Who Runs The Show?

Amy says, “Don’t be held back by startup table stakes.”

A few weeks ago, Leila Sarkarian, a “force-of-nature” entrepreneur and exceptionally talented jewellery designer, came to talk to me about a problem that was keeping her up at night. Why? Because Sarkarian runs a fast-growing, successful enterprise, and the stakes are suddenly changing as she jumps into year five of the company’s growth.

Before launching her own firm in 2011, Sarkarian spent five years in the executive ranks at a well-known and very traditional clothing company. The experience did not make her a fan of top-down hierarchical structures. She believed they choked creativity. So she and two other founders created a workplace culture that promoted “inclusion,” where everyone felt at home, were respected for their opinions, and participated in all management decisions.

Quickly, their company garnered attention in the press, receiving high marks for their designs and also for being a great place to work. In just four years, the company morphed from three to 14 employees. And everyone still had a seat at the management table.

Now, Sarkarian has the opportunity to significantly grow the company and bring in more investors. But that requires setting up an executive team that will focus on driving the expansion. That changes the expectation that everyone in the company will steer the ship together. Sarkarian will have to establish (dare she even say it?) a tiered leadership platform. Uh oh! Now she’s torn. And sleepless. To grow, she needs to accept VC money. But she doesn’t want to quash the culture of inclusion the founders worked so hard to create. So what’s her next move?

Here’s what I told Sarkarian:

Congratulations! You’re about to grow a business you built from the ground up! You also have a chance to be an inspiration to those around you that depend on your business judgment. Here’s a guiding principle on growth: Once a company expands beyond 10 people, it’s no longer pragmatic or strategic to invite everyone to weigh in on major decisions, even if the team is accustomed to that intense participation. How you lead through this transition will matter more now than ever.

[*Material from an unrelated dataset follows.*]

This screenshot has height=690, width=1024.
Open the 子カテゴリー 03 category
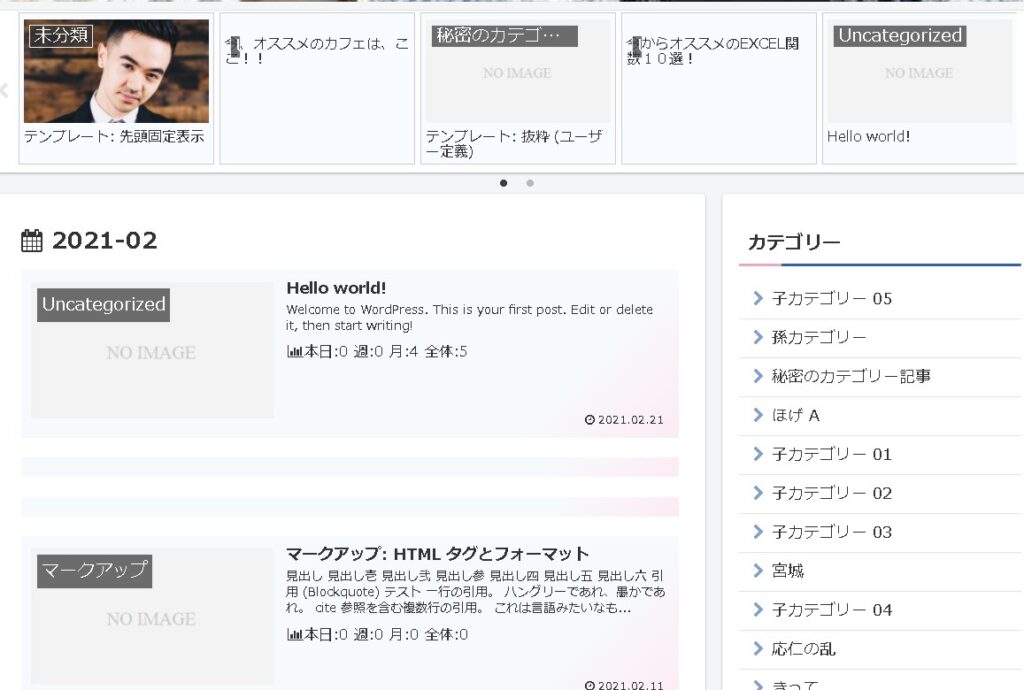tap(831, 532)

Consider the original goal. You chose to launch a business that promotes a culture of inclusion. That’s smart and contemporary. It invites employees to join your entrepreneurial mission and attracts talent tired of old-school structures, tiered-priority, and privilege. People love to feel heard and included in the building process. They’ll invest more time. They’ll show up with passion.

But keep in mind that you hired people with specialized expertise. You did not hire a multitude of CEOs. They’ve helped the company get to its present size and complexity, but they are not founders. They don’t have the same grit and vision you have to launch and lead. You’re the CEO, the entrepreneur whose name is on the door. And in this case, on the jewellery!

I encourage you to take your rightful seat at the head of the table, without trepidation, and define the terms for inclusion as the company evolves. You’re the one who must decide who sits at the executive table. Is it founders only? Does it include a CFO?

You can still continue as a creative, inclusive, and willing-to-break-boundaries entrepreneur. It’s time to create a new decision-making framework. Outline what decisions will be made by the executive team. Establish what you want from your marketing gurus, your design group, your business or product development group. Create a “collective break” time when (and you determine how often) all voices will come together for a report-in and brainstorm session. Set up an advisory board with representation from each department. Your “AB” can feed you. And, in turn, you feed them. Rather than violating the inclusive culture your business was founded on, this new decision-making structure will strengthen it. Everyone will continue to feel valued.

But the change is huge. Manage this so it gets off the ground in a good way. Stay involved during the shift. Set up a system to publicly acknowledge the strength of each person’s ideas. Solicit opinions on how the process is developing. Reward breakthrough thinking. Test-run each new design line so no one feels left out. In a broad sense, having an executive team shouldn’t make other people feel disqualified, but instead encourage the qualified to dig into what they do best. And then during the collective break, cheer each other on!

As founder and CEO, you remain chief collaborator, channelling the talents of your staff to steer the company to new heights.